Work to be completed – Return every line of the records that includes the string "screenshot".
[Start of Attachment]
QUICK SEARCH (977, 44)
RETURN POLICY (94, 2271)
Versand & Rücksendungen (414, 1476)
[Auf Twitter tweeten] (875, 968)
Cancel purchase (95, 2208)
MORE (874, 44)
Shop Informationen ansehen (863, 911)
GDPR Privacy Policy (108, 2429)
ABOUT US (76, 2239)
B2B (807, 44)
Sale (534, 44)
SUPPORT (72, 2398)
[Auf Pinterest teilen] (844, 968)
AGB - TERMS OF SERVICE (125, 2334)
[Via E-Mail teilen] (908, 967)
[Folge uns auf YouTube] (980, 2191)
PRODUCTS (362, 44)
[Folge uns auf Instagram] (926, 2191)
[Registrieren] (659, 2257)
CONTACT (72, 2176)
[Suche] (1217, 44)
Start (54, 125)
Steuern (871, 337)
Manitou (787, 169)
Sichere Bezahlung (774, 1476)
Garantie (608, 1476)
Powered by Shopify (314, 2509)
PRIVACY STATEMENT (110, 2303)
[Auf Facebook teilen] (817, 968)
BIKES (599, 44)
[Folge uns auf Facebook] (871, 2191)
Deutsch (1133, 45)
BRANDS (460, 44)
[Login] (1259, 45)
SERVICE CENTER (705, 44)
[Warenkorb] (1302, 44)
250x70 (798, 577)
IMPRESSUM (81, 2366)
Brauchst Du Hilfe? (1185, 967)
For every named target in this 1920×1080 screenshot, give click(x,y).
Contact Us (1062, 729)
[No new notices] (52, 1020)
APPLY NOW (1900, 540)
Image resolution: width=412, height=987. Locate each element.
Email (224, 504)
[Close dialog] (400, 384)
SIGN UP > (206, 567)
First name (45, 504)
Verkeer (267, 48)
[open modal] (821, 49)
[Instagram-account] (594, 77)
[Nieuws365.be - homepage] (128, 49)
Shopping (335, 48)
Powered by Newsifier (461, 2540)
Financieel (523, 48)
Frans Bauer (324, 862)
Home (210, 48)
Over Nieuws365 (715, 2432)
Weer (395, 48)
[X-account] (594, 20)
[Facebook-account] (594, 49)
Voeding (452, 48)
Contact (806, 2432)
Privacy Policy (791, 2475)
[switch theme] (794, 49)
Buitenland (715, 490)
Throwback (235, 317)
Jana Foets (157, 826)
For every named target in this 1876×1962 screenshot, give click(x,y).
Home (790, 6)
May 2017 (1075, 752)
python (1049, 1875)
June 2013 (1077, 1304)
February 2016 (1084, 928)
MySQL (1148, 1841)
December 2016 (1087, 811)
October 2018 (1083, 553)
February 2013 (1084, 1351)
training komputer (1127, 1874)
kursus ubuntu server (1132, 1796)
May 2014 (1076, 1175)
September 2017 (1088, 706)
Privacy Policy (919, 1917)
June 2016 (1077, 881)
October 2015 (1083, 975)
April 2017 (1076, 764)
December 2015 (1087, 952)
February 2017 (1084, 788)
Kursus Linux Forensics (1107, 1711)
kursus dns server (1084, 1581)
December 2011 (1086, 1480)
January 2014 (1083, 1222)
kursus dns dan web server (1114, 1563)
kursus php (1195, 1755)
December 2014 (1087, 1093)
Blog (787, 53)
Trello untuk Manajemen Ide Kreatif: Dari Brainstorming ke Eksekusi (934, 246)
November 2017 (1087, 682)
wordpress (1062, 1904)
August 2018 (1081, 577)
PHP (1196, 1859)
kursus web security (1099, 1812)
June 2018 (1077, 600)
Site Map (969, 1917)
[End of Attachment]
Solution to the exercise –
For every named target in this 1920×1080 screenshot, give click(x,y).
For every named target in this 1876×1962 screenshot, give click(x,y).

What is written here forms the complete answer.